もっと言えば「新身(あらみ)」とは刀剣用語ではなく、例えば材木などでも伐採したてのものを指す言葉として使われてきたのだという。 - しかし主に戦国時代頃に刀剣鑑定が確立してくると
古身 は「古刀 」と呼ばれることが多くなっていった。
- もともと「新身」という言葉には新刀の意味はなく、新たに鍛えた刀という、今で言う”現代刀”的な意味合いで使われていた。例えば室町時代の「鈴鹿家記」では「両人えあらみ刀脇指くれ申候」と古身(ふるみ)の対義語として使われている。
- その特徴から「
新身 」と号された刀が、名物にも複数存在する。
- 新身来国光
- 享保名物。保科正之から将軍家。重要文化財指定。
- 新身国行
- 尼子家重代。山中鹿之介が毛利家に捕縛された際に所持していた刀。秀吉に献上された。
- 大坂新身藤四郎
- 享保名物。越前朝倉家、信長、秀吉。駿府御分物。
- 江戸新身藤四郎
- 享保名物。足利将軍家、秀吉、将軍家、前田家、将軍家。
2.新刀(しんとう)
- 新刀期とは、慶長元年~宝暦13年(1596~1763年)に作刀されたものを指す。

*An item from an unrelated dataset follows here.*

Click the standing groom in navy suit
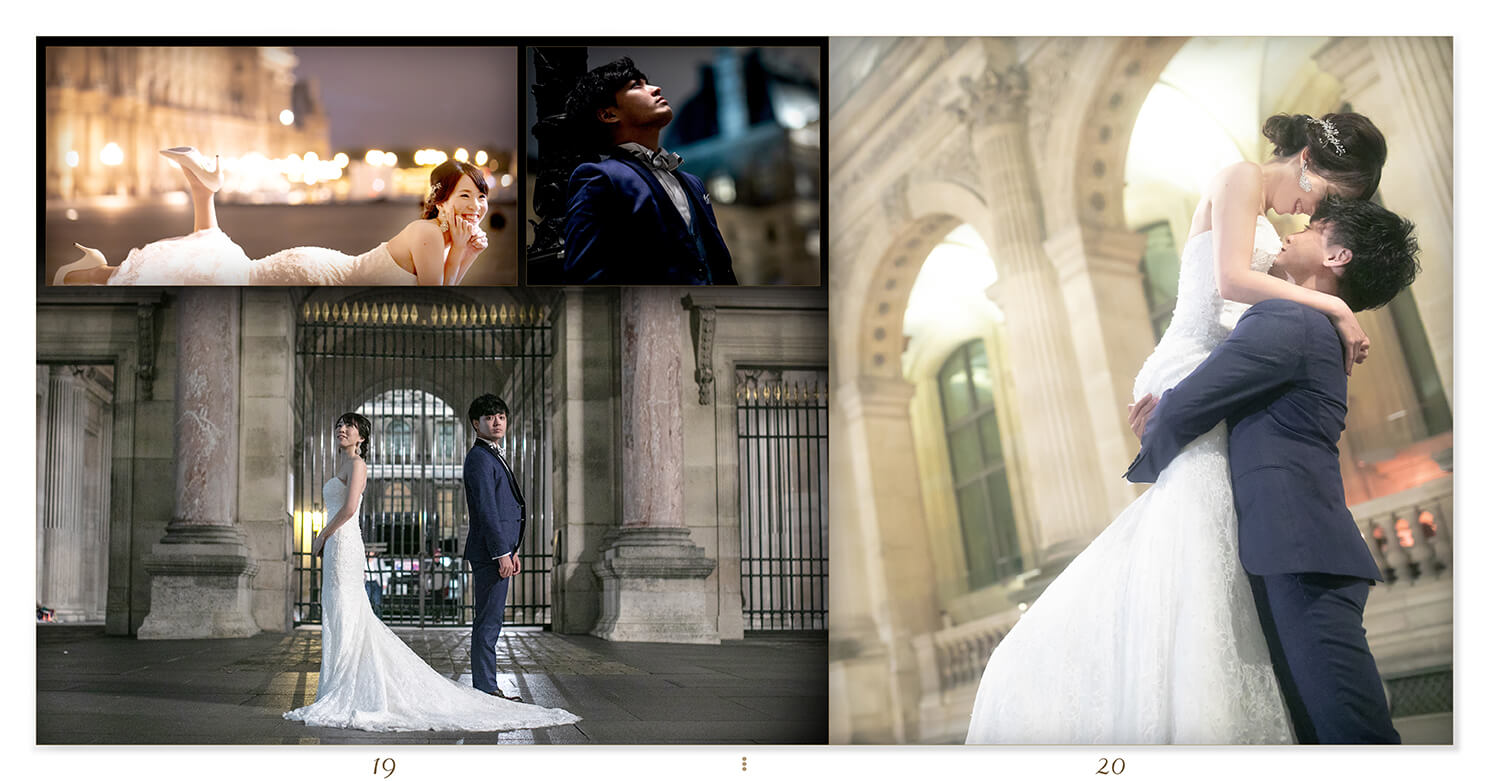 tap(494, 540)
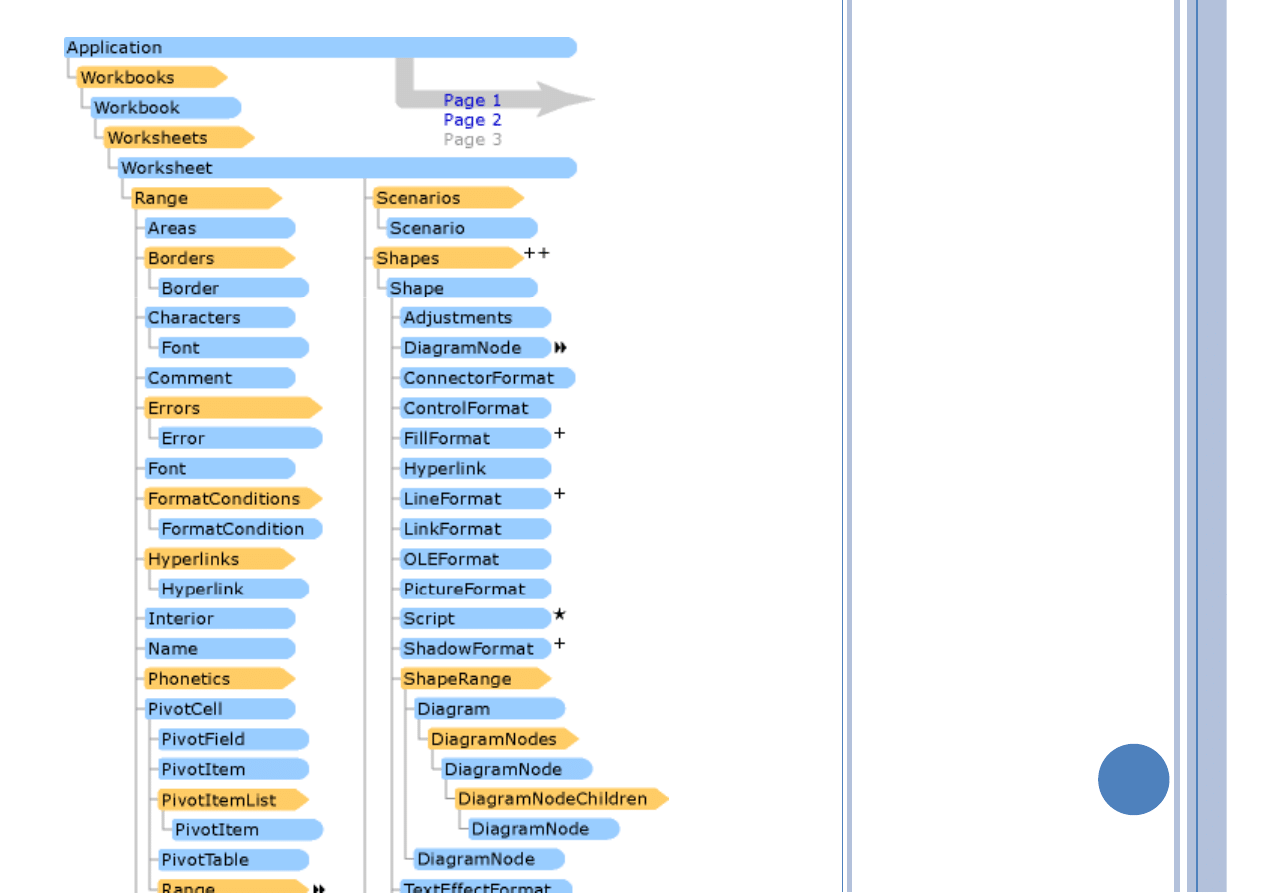Click the plus sign beside LineFormat

(x=560, y=493)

- 江戸初期~中期までは、当時の人々にとっては同時代である「慶長以降に作刀された刀」に対する一般名称はなく、単に「新身」(つまり、打ち下ろしの刀)と呼ばれていたとされる。
「新刃」の始まり
- 享保6年(1721年)の神田白龍子の「
新刃銘尽 」、享保14年(1729年)の「続新刃銘尽」が出された当時、慶長元年以降に作刀された刀(いわゆる新刀)のことを「新刃」と書いて「あらみ」と呼ぶことが流行した。ただし古刀と新刃を区別する時期については曖昧なままであった。
- なお8代将軍吉宗も同様のことを述べ、新刀奨励を行っている。
されども世人專ら古刀を貴ぶの弊ありて。 新製は利刀にても。 好む人少きに至れり。 (略)刀工玉置小市安平。 宮原正清をめされ。 濱の御庭にて新刀をうたしめられ。
- この当時、本阿弥家の代附(代付け)は慶長までの作刀に対してのみ行っており、慶長以降の作刀に対しては代附を行っていない。
- この本阿弥家の代附の有無がすなわち古刀と新刀の違いであり、当時は代附の付かない新刀には特別な(骨董的な)経済的価値はなかったと思われる。
「新刀」の一般化
- 慶長以降の刀を「新刀」と呼ぶと決定的に定義したのは安永6年(1777年)の鎌田魚妙著「慶長以来新刀弁疑(しんとうべんぎ)」であった。
- その後「新刀一覧」などの書物も発行され、その中でより具体的に「慶長以来」のものを新刀というようになり、明治頃には「古刀」に対する「新刀」という呼び名が一般化したといわれている。